8. Incident Management
- In the event of a cybersecurity incident, an established response team will activate the incident response plan to respond and recover critical systems. This plan is accomplished through coordination with various stakeholders, including critical system owners, and defined change management policy. This plan addresses the following:
- Escalations based on the incident classification or severity
- Contact list for incident reporting, escalation, and stakeholder service continuity
- Procedures and guidelines for analysis, response, and recovery
- Compliance with applicable security breach notification laws
- Incident log
- System assessment and authorization
- Issue resolution, reporting, and review
9. Audits & Assessments of Internal Security
Controls Audits:
- Quarterly reviews are conducted by the internal audit team to assess compliance with established controls, policies, and technical measures.

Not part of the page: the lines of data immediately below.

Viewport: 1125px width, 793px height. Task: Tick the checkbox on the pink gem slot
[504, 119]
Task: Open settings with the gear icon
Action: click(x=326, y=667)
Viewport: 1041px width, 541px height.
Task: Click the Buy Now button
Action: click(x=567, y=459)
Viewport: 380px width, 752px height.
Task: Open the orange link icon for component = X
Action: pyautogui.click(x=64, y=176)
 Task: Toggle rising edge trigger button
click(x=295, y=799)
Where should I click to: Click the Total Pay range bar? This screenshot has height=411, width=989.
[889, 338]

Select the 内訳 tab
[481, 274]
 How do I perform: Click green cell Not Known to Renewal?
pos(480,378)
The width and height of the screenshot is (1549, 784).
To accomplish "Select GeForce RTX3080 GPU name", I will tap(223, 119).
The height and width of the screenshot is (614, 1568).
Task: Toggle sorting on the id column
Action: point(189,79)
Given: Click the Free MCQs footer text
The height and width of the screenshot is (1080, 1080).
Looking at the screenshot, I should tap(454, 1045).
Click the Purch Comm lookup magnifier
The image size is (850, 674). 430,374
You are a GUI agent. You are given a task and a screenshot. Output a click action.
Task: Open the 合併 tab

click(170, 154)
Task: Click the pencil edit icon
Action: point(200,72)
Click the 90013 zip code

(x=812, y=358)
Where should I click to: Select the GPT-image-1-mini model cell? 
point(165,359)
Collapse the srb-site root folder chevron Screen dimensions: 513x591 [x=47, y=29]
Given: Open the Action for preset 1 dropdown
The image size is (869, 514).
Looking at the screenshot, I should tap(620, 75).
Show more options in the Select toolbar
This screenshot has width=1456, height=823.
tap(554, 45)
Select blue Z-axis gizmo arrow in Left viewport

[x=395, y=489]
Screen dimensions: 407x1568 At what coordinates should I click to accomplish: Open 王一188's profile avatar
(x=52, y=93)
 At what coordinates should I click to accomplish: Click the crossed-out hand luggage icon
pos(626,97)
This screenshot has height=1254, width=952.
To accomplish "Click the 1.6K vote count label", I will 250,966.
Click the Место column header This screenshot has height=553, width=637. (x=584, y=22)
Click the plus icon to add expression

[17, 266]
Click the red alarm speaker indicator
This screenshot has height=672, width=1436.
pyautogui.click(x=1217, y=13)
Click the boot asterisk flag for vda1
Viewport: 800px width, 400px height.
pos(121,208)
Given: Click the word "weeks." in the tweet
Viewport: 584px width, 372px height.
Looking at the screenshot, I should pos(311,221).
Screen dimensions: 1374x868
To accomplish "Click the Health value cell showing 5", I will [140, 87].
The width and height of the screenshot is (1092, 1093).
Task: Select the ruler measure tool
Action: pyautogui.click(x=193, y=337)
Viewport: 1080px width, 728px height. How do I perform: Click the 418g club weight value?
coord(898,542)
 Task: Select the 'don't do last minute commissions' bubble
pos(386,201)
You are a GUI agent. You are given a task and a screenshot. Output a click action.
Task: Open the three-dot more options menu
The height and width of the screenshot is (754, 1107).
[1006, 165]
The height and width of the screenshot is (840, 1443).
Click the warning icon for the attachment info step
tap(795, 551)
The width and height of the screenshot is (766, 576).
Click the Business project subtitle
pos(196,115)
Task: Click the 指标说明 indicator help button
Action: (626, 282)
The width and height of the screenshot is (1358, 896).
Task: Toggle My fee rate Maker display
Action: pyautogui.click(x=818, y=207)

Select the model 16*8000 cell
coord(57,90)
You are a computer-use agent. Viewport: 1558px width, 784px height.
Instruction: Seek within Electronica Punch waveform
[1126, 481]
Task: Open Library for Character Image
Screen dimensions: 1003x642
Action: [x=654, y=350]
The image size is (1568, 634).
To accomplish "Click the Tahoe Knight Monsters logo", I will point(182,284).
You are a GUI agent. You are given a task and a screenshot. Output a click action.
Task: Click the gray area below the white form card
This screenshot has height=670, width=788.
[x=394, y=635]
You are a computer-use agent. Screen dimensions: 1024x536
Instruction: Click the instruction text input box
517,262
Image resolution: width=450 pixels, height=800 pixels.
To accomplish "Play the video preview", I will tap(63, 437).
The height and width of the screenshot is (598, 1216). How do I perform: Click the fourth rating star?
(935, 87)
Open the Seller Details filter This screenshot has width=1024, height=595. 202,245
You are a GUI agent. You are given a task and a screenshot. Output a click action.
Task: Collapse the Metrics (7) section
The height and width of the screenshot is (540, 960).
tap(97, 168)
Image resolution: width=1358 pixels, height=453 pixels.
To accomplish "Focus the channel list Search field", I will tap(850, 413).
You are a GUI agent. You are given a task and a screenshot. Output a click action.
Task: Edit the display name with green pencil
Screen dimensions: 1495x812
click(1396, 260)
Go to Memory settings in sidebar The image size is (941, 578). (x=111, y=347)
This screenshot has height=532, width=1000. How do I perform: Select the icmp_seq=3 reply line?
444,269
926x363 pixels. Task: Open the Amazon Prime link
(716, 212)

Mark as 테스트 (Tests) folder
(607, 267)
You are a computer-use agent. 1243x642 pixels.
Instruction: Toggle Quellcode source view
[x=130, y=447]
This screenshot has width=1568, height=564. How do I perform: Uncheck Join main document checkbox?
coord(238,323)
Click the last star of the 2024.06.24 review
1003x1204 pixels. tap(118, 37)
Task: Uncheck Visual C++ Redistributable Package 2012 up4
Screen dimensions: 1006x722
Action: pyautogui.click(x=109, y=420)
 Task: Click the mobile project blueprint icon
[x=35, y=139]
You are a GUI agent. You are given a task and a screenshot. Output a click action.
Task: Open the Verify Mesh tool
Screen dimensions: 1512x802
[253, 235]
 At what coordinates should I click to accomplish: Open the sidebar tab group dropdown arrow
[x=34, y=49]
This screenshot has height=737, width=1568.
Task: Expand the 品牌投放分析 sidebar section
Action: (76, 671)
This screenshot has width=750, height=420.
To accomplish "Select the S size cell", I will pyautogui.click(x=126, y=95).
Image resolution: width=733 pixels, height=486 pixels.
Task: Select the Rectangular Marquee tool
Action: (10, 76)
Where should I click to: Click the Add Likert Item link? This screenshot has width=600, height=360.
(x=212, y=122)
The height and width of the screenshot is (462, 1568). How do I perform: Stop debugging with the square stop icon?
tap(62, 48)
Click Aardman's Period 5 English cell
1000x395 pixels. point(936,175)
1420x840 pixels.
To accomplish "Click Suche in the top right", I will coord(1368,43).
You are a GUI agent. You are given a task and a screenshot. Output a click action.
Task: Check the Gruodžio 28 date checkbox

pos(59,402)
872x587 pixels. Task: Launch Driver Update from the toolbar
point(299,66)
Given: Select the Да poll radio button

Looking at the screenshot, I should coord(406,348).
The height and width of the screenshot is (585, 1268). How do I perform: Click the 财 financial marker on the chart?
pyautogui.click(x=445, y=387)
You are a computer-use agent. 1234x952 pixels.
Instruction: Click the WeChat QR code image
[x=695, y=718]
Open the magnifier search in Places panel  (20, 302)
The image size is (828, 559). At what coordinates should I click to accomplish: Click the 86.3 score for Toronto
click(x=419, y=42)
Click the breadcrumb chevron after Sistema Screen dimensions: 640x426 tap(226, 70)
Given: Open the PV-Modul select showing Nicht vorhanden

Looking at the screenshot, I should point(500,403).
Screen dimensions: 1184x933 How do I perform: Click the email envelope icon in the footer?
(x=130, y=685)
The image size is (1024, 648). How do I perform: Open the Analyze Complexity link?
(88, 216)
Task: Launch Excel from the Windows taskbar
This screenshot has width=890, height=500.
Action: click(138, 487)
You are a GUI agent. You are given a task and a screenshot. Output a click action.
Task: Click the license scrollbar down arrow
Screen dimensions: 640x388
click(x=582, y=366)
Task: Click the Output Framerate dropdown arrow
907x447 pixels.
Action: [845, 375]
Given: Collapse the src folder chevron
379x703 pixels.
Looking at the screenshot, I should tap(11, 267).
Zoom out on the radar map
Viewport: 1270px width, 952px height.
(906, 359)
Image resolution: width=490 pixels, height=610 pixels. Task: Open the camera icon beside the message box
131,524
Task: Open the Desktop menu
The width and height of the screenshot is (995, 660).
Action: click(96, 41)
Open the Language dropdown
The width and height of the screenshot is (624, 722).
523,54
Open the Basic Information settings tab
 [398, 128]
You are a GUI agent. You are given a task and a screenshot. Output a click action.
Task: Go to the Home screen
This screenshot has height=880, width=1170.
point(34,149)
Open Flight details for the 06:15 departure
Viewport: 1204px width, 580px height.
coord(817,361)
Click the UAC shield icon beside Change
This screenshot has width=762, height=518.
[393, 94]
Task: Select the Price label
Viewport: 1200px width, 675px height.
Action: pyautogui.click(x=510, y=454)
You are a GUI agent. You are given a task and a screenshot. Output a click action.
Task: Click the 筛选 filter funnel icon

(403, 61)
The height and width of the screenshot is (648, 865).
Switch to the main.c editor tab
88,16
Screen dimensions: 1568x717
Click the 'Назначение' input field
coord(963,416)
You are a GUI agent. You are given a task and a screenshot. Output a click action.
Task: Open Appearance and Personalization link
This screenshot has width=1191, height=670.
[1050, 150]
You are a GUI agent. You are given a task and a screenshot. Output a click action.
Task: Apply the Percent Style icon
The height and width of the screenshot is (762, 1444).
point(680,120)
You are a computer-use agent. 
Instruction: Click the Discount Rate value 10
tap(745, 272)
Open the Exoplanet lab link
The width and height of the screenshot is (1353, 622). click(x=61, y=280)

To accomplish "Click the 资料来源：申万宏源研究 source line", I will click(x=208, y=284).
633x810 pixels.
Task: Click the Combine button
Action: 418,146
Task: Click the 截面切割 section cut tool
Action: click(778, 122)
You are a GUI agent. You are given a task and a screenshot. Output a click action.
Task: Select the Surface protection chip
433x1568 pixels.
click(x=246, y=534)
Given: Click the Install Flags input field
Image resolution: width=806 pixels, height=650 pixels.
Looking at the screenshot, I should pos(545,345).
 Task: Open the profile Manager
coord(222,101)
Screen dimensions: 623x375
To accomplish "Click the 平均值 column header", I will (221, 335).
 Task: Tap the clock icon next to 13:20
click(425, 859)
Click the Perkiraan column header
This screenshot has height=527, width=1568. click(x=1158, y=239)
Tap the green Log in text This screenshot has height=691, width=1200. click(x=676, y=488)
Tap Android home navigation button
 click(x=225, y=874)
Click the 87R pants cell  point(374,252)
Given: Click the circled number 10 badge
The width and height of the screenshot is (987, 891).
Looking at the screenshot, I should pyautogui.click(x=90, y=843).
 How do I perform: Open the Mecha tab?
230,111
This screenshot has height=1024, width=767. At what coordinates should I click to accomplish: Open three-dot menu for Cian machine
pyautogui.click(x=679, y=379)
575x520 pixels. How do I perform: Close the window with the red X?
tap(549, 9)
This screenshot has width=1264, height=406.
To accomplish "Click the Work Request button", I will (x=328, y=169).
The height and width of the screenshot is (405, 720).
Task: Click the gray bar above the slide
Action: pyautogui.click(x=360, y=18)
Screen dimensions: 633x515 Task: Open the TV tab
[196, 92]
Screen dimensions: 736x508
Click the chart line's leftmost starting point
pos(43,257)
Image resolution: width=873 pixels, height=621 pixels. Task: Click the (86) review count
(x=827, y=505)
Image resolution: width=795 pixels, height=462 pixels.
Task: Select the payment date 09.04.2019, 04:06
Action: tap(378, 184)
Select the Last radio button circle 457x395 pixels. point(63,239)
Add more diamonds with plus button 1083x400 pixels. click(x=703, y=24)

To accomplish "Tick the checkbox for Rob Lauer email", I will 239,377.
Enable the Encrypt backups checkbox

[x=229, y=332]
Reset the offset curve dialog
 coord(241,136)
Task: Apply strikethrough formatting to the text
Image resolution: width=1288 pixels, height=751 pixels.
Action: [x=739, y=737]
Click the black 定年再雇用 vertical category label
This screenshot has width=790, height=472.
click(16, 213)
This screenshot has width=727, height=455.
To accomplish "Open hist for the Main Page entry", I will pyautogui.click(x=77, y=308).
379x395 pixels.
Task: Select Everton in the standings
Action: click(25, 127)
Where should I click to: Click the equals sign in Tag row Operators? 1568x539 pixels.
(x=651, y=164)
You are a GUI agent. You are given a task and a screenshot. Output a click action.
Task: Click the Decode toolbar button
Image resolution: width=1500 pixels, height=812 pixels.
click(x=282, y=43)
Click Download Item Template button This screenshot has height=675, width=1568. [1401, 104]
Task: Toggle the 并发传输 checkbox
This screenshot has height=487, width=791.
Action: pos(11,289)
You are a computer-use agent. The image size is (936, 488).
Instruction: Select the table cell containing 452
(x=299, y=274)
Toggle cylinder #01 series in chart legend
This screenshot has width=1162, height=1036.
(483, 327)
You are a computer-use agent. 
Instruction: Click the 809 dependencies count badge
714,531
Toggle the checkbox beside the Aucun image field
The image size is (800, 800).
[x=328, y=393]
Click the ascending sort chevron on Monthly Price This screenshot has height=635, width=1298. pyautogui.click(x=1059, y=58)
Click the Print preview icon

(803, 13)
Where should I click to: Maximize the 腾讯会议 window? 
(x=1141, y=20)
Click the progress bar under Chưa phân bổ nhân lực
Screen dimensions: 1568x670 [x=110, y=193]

The assessments are performed under the following parameters:
- Measure systems security against audit checklists, external standards, and regulations
- Analysis and reporting on gaps in security controls
- Recommend implementation of corrective measures
- Conclusions and recommendations for process improvements
Continuous Vulnerability Assessments:
- GLG partners with a third party managed security service provider (MSSP) to analyze, and report on vulnerabilities and perform assessments on it production environment. The service provided consists of:
- Regular updates to inventory of systems
- Monitoring system and network security configurations
- Monitoring system and platform access control
- System and application vulnerability scans
- Threat informed defense
- Reporting, analysis of findings, and mitigation are performed weekly.